◆ EXERCISE PROMPT ◆
Copy out the following lines verbatim, starting with the line that contains "The image size is (1558, 792)." and continuing through the line that contains "pyautogui.click(x=713, y=339)".
━━━ DATA FOR PROCESSING ━━━
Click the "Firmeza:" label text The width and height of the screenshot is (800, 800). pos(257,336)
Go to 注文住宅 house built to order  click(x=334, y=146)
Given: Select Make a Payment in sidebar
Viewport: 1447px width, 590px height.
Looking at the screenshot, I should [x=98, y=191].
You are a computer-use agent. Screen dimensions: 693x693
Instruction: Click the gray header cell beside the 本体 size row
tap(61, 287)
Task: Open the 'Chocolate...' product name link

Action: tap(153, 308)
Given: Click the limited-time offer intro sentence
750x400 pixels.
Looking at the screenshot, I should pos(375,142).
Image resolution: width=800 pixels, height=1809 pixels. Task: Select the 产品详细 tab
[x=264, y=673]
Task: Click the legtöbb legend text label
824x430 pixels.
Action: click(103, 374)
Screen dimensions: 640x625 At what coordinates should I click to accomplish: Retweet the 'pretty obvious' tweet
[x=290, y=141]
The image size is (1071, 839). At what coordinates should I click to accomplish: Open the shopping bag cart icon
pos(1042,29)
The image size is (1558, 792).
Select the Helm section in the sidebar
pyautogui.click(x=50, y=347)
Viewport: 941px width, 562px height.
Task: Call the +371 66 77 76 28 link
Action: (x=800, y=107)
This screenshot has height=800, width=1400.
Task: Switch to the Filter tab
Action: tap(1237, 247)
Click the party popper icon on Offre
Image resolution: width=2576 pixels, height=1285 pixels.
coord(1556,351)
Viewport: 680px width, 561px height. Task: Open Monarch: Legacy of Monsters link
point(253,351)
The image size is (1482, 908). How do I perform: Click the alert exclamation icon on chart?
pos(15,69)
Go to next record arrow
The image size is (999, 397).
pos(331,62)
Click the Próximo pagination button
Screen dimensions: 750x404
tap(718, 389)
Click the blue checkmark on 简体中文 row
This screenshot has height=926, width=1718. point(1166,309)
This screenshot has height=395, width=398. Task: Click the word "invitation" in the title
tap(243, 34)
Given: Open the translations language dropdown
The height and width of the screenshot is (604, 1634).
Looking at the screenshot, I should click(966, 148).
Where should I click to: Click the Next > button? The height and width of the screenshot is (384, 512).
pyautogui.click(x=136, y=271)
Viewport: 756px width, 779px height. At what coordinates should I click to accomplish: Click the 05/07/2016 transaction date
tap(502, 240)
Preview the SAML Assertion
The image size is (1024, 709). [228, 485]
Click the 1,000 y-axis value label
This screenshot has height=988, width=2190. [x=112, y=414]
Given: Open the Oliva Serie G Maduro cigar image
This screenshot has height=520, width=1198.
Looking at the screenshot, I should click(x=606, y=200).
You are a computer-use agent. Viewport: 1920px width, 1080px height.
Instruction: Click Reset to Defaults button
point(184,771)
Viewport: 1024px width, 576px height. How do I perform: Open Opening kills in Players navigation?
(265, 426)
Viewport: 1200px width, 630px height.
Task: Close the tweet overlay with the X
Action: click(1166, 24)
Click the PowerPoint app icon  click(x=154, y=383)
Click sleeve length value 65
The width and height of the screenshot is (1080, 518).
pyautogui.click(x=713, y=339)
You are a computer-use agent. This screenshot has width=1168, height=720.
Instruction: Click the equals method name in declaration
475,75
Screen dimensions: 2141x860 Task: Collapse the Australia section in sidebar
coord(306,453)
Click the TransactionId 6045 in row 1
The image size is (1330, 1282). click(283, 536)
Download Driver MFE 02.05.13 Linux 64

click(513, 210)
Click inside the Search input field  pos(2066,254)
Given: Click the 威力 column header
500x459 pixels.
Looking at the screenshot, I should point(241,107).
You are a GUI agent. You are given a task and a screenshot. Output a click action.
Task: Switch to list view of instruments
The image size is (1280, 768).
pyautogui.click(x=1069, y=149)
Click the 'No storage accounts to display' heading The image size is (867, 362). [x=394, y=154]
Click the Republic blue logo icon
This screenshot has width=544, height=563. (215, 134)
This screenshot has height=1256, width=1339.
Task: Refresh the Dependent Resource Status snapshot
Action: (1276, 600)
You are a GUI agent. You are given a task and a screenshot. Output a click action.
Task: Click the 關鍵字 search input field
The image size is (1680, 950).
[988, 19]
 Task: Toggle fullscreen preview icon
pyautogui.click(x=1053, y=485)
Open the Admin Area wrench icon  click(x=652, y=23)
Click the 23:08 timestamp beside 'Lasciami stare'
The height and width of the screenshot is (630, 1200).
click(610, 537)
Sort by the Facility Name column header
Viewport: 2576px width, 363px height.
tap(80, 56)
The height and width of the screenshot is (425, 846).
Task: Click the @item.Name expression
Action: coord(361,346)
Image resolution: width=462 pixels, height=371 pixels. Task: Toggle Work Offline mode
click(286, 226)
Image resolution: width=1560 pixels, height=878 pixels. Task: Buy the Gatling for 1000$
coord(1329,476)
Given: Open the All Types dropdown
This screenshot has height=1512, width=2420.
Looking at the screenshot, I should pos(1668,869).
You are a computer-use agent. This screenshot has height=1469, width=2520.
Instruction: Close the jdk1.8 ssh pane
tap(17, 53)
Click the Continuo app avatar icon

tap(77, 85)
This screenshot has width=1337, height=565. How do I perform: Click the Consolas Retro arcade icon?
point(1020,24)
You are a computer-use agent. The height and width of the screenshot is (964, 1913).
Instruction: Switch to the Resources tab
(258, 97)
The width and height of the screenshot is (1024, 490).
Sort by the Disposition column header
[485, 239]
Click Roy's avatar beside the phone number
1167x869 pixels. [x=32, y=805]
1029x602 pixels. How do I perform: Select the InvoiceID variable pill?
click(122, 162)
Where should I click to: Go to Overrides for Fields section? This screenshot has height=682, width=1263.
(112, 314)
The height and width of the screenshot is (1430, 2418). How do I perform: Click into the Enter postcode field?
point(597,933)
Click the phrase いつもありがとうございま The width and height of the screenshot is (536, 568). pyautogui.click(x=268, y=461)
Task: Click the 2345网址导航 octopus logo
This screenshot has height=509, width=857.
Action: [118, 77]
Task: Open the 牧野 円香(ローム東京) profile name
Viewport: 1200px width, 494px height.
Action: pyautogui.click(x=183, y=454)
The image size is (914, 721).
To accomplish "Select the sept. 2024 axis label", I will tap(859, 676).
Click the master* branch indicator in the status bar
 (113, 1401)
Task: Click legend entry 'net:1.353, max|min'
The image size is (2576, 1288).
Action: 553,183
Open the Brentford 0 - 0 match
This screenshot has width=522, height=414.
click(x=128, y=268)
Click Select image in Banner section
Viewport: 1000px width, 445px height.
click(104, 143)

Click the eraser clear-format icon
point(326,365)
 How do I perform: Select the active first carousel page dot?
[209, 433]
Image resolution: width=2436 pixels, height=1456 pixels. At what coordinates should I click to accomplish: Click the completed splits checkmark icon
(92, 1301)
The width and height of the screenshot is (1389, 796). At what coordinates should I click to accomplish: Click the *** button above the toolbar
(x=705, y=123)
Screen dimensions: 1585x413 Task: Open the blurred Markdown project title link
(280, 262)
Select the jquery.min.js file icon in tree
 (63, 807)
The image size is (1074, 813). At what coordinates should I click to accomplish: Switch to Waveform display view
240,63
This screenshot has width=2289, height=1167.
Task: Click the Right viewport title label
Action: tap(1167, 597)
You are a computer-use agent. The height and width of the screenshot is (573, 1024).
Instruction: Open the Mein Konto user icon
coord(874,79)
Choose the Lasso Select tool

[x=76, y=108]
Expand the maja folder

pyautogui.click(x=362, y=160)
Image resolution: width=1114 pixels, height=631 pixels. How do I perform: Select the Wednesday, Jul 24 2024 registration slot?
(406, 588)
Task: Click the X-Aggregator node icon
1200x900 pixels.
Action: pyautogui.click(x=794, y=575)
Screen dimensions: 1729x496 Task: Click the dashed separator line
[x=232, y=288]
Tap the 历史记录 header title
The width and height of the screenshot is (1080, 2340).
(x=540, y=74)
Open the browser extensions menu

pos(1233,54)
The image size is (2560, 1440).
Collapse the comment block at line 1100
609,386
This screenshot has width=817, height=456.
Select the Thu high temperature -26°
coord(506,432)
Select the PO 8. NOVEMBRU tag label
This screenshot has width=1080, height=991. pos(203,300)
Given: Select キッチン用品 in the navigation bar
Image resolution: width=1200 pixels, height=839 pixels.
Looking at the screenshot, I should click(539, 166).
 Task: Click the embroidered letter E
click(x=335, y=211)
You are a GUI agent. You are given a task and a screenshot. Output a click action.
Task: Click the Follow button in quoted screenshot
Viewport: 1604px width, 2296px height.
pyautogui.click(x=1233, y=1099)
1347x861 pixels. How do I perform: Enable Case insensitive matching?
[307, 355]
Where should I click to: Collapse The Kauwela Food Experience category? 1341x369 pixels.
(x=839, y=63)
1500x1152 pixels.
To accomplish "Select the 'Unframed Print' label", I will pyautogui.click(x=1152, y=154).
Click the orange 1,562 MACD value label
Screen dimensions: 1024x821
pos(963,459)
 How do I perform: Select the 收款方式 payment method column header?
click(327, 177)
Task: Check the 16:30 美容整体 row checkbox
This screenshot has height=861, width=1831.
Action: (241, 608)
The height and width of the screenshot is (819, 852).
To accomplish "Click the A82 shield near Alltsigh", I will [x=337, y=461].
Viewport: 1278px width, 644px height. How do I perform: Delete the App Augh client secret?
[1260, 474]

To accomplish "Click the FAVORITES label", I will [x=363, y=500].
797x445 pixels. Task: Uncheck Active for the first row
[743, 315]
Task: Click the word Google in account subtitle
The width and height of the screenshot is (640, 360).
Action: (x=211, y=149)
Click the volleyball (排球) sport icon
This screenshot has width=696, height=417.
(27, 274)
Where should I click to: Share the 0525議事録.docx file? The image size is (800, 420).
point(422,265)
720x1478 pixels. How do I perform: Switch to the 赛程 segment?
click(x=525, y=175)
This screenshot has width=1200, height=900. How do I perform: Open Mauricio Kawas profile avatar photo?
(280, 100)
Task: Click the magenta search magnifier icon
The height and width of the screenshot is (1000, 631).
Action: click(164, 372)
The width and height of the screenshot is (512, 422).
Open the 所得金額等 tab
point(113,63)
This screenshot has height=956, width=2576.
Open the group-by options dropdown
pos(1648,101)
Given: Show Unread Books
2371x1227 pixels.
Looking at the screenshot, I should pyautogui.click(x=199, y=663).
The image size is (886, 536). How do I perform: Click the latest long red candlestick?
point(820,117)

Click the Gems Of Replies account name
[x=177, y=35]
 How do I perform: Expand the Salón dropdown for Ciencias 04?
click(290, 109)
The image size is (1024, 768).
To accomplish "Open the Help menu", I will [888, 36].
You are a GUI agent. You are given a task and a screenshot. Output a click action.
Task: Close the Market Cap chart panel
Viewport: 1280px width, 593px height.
━━━
◆ RESULT BELOW ◆
The image size is (1558, 792).
Select the Helm section in the sidebar
pyautogui.click(x=50, y=347)
Viewport: 941px width, 562px height.
Task: Call the +371 66 77 76 28 link
Action: (x=800, y=107)
This screenshot has height=800, width=1400.
Task: Switch to the Filter tab
Action: tap(1237, 247)
Click the party popper icon on Offre
Image resolution: width=2576 pixels, height=1285 pixels.
coord(1556,351)
Viewport: 680px width, 561px height. Task: Open Monarch: Legacy of Monsters link
point(253,351)
The image size is (1482, 908). How do I perform: Click the alert exclamation icon on chart?
pos(15,69)
Go to next record arrow
The image size is (999, 397).
pos(331,62)
Click the Próximo pagination button
Screen dimensions: 750x404
tap(718, 389)
Click the blue checkmark on 简体中文 row
This screenshot has height=926, width=1718. point(1166,309)
This screenshot has height=395, width=398. Task: Click the word "invitation" in the title
tap(243, 34)
Given: Open the translations language dropdown
The height and width of the screenshot is (604, 1634).
Looking at the screenshot, I should click(966, 148).
Where should I click to: Click the Next > button? The height and width of the screenshot is (384, 512).
pyautogui.click(x=136, y=271)
Viewport: 756px width, 779px height. At what coordinates should I click to accomplish: Click the 05/07/2016 transaction date
tap(502, 240)
Preview the SAML Assertion
The image size is (1024, 709). [228, 485]
Click the 1,000 y-axis value label
This screenshot has height=988, width=2190. [x=112, y=414]
Given: Open the Oliva Serie G Maduro cigar image
This screenshot has height=520, width=1198.
Looking at the screenshot, I should click(x=606, y=200).
You are a computer-use agent. Viewport: 1920px width, 1080px height.
Instruction: Click Reset to Defaults button
point(184,771)
Viewport: 1024px width, 576px height. How do I perform: Open Opening kills in Players navigation?
(265, 426)
Viewport: 1200px width, 630px height.
Task: Close the tweet overlay with the X
Action: click(1166, 24)
Click the PowerPoint app icon  click(x=154, y=383)
Click sleeve length value 65
The width and height of the screenshot is (1080, 518).
pyautogui.click(x=713, y=339)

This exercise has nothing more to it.